# Verschiedene Transmutationen bekommen



## Bâdbôy11 (20. September 2007)

Ich habe schon bei Buffed hier geguckt und bei wow-europe.de, habe aber nichts gefunden, hoffe das mir hier welche helfen können.
Mich interessiert es wo ich diese Transmutationen herbekommen kann:
Urschatten in Urwasser - Erlernbar durch Urerde in Urwasser
Urwasser in Urschatten
Urfeuer in Urmana
Urmana in Urfeuer
Urerde in Urleben
Urleben in Urerde

Ich weiß das man die alle erlernen kann, aber weiß leider nicht wodurch, hoffe ihr könnt das so fortsetzen wie ich es beim ersten gemacht habe 


			Dieser Inhalt steht nur eingeloggten Mitgliedern zur Verfügung.
        



MfG Badboy


----------



## ApoY2k (20. September 2007)

Sieht mir nach Geisteblitz aus...


----------



## Bâdbôy11 (20. September 2007)

thx für die antwort.
Das es durch Geistesblitze erlernbar ist weiß ich, aber wenn ich mich nicht täusche nur bei bestimmten transnutationen.
Und die würde ich gerne wissen.

MfG Badboy


----------



## ApoY2k (20. September 2007)

Ich dachte immer Geistesblitze seien komplett random?


----------



## Bâdbôy11 (20. September 2007)

Ich dachte das jetzt so, weil bei Urerde in Urwasser stand als Kommentar, : Bei diesem ist auch das Erhalten von Urschatten und Urwasser möglich. So in etwa...
Aber wenns komplett random ist(oder auch nicht^^):
Wie hoch ist die Wahrscheinlichkeit das man einen Geistesblitz hat?

MfG Badboy


----------



## Eronor (27. September 2007)

Hallo,

ich hab gestern per Geistsblitz "Wasser in Schatten" gelernt.
Ohne Spezialisierung auf Transmutation zu haben.

Scheint wirklich Random zu sein.

Gruss

Eron


----------



## ApoY2k (27. September 2007)

Geistesblitze sind IMMER random... irgendwelche komischen Abhängigkeiten sind einfach nicht wahr...


----------



## moiki (1. Oktober 2007)

ich hatte bisher 1 geistesblitz und bin auf alchi 375 kann es sein das ich noch welche bekommen kann
auch wenn ich auf der höchsten stufe bin O.O ???


----------



## Devilhimself (3. Oktober 2007)

mhhh..also ich meine es ist möglich geistesblitze auf 375 zu bekommen.
ich hatte zwar bisher auch erst einen auf skill 320 oder so, aber ein alchi bei uns im raid hatte einen und ich weiß das er skill 375 hat.
::::::
* Aufgaben *
• A. Erklären Sie in ein bis drei Sätzen, warum Bâdbôy11 im Forenthread über Transmutationen annahm, dass Geistesblitze nur bei bestimmten Transmutationen auftreten.
• B. Geben Sie für jede der folgenden Aussagen an, ob sie mit dem Forenthread über Transmutationen übereinstimmt, und belegen Sie jedes Ja oder Nein mit den entscheidenden Worten des Forenthreads: (i) Eronor lernte „Wasser in Schatten“ mit einer Spezialisierung auf Transmutation. (ii) ApoY2k behauptet, Geistesblitze seien immer zufällig. (iii) Devilhimself hatte seinen bisher einzigen Geistesblitz auf Skill 375.
• C. Führen Sie den Forenthread über Transmutationen nach dem letzten Beitrag von Devilhimself weiter.

* Datenübersicht *
::::::
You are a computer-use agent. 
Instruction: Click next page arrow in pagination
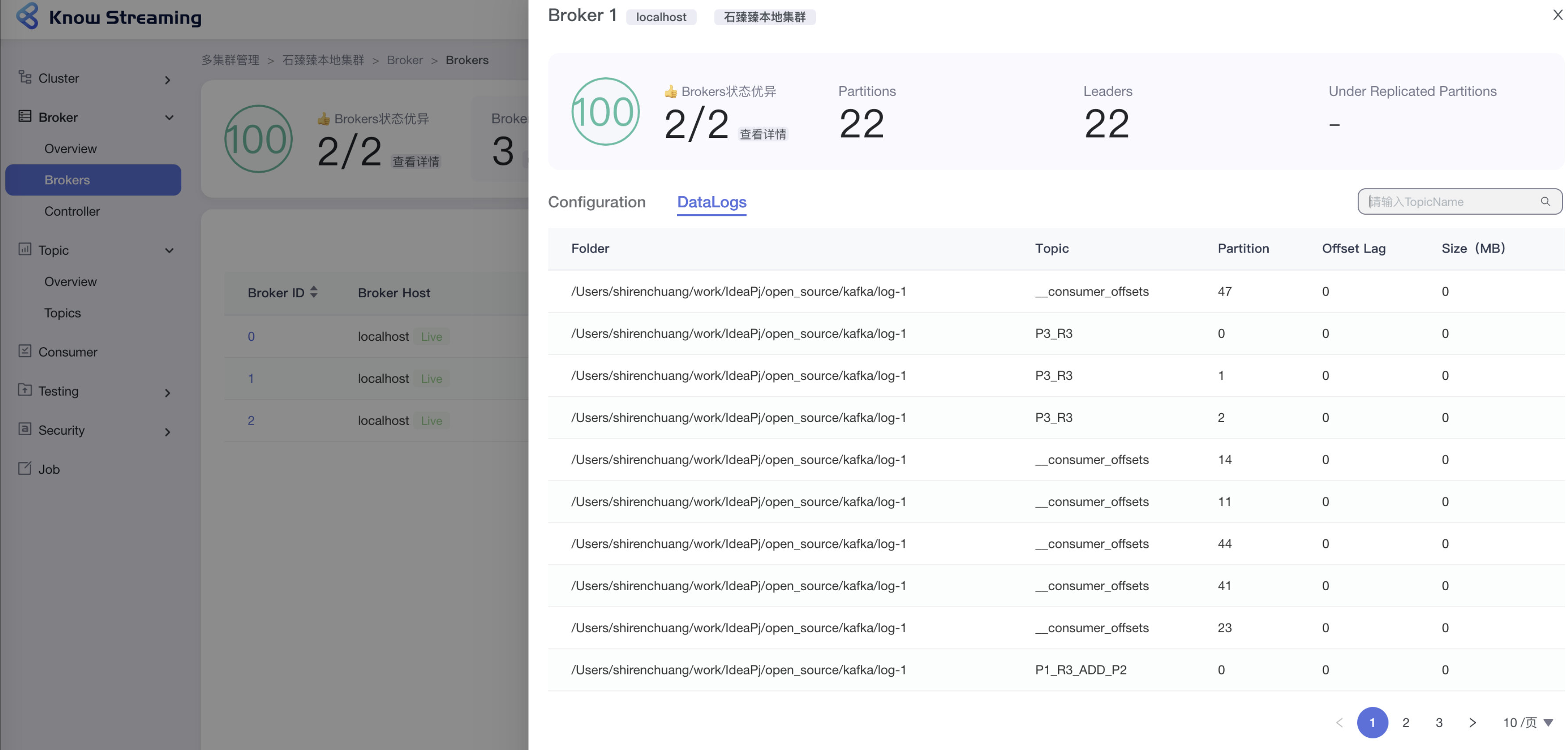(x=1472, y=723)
::::::
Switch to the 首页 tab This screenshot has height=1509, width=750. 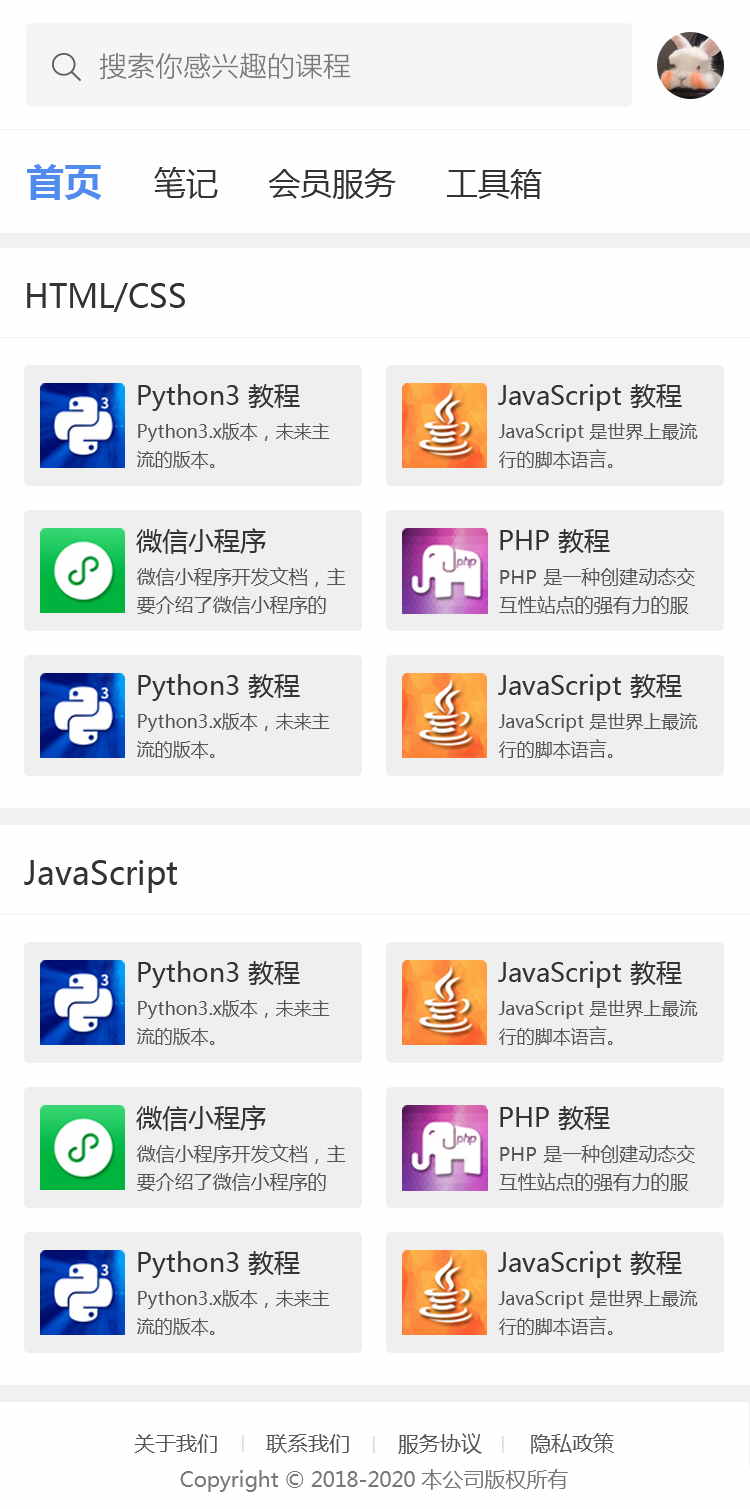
::::::
* Antworten je Aufgabe *
• A. Bâdbôy11 hatte bei „Urerde in Urwasser“ einen Kommentar gelesen. Er lautete sinngemäß, dabei sei auch das Erhalten von Urschatten und Urwasser möglich. Daraus schloss er, dass Geistesblitze an bestimmte Transmutationen gebunden seien.

• B.
(i) Nein: „Ohne Spezialisierung auf Transmutation zu haben.“
(ii) Ja: „Geistesblitze sind IMMER random...“
(iii) Nein: „ich hatte zwar bisher auch erst einen auf skill 320 oder so“

• C.
----------



## moiki (3. Oktober 2007)

moiki schrieb:


> ich hatte bisher 1 geistesblitz und bin auf alchi 375 kann es sein das ich noch welche bekommen kann
> auch wenn ich auf der höchsten stufe bin O.O ???




also besteht noch hoffnung^^
danke dir


----------



## Vreen (8. November 2007)

Bâdbôy1 schrieb:


> Ich habe schon bei Buffed hier geguckt und bei wow-europe.de, habe aber nichts gefunden, hoffe das mir hier welche helfen können.
> Mich interessiert es wo ich diese Transmutationen herbekommen kann:
> Urschatten in Urwasser - Erlernbar durch Urerde in Urwasser
> Urwasser in Urschatten
> ...




das würd mich auch interessieren,
kann da mal bitte einer ne genaue antwort zu schreiben.

ich hab mal gehört das man die als rezept kaufen kann wenn man ehrführchtig bei sporeggar hat,
weiss aber nicht ob es stimmt.


----------



## sankti (8. November 2007)

@moiki    ich hatte meine 2 bisherigen Geistesblitze beide auf Alchielevel 375

Einige Transmutationsrezepte gibt es bei den verschiedenen Fraktionen ab einer bestimmten Rufstufe zu kaufen, andere droppen bei Gegner und die dritte Möglichkeit ist eben der Geistesblitz.


----------



## Tirkari (8. November 2007)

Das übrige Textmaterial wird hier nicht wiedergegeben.